The company EasyMile launched autonomous shuttles in February 2020, carrying passengers at an average speed of 4 miles per hour. Fifteen days later, a sudden brake sent a rider to the hospital, pausing service. The truck project was canceled.

Only 1,100 people downloaded an app, called Pivot, to plan and reserve trips on ride-hail vehicles, shared bikes and scooters, and public transit.

Even with such a large investment, low adoption rates, and concerns regarding surveillance hindered the programs initiatives.

This story again reinforces the pattern that cities are developed by and with emergent thinking. That $50 million dollars invested differently could have gone a lot further than paying a bunch of coders. Maybe I'm just low on software development and all those thesis thinkers...that is a different show...different show.

One of the powerful phrases ever written, "We the people..."  It's not "I the person..."

Cities were built out of necessity, in proximity to plentiful resources, and by trusting your neighbors.

Last up, if you want to encourage more "we the people" development in your community -- get rid of parking minimums. The Twin Cities Abolished Parking Minimums and it's expected to help fuel development, and reduce rents, then reduce rent some more because more development is happening.

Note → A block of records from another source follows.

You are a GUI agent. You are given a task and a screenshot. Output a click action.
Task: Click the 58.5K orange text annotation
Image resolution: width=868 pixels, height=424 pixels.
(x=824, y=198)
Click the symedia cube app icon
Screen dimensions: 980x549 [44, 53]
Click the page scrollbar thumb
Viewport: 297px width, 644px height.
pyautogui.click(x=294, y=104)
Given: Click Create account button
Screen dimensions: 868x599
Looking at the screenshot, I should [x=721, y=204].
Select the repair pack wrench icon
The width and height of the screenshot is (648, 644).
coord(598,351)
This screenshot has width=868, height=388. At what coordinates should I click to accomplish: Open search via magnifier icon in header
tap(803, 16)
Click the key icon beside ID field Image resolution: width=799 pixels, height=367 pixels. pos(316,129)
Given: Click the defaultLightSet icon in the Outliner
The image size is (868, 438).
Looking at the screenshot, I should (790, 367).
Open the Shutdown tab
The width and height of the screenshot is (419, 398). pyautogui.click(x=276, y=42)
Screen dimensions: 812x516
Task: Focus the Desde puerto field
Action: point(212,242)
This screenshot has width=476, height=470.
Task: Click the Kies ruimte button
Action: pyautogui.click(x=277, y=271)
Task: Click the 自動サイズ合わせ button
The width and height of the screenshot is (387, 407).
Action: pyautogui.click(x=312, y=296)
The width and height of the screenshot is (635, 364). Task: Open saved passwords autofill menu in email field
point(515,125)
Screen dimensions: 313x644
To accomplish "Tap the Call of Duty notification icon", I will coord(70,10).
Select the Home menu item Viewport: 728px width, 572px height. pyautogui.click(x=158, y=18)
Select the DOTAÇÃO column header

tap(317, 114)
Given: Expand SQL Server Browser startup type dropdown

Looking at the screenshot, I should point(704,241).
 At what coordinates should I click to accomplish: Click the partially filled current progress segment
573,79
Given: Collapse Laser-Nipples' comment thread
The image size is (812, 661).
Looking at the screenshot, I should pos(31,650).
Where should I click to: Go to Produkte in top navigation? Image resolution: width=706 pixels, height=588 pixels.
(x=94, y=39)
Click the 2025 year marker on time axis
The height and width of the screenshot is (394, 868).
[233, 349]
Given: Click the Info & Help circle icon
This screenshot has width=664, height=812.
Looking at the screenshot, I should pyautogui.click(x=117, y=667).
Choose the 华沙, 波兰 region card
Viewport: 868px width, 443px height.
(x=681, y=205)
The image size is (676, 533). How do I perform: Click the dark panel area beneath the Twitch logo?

Based on the principles from the OG of parking, Donald Shoup, the city of St. Paul voted to eliminate parking minimums, stating “ we will fully eliminate off-street parking minimums for real estate developments … modernize zoning codes and aligning them with best practices for land use while reducing administrative burdens for small businesses and developers.”

THIS is a we the people approach. The butcher, the baker, the candle stick maker now have a better opportunity to do development in their community because they don't need an incredible amount of land to account for parking that won't get used.

That's all for this week, and I'll talk to y'all soon.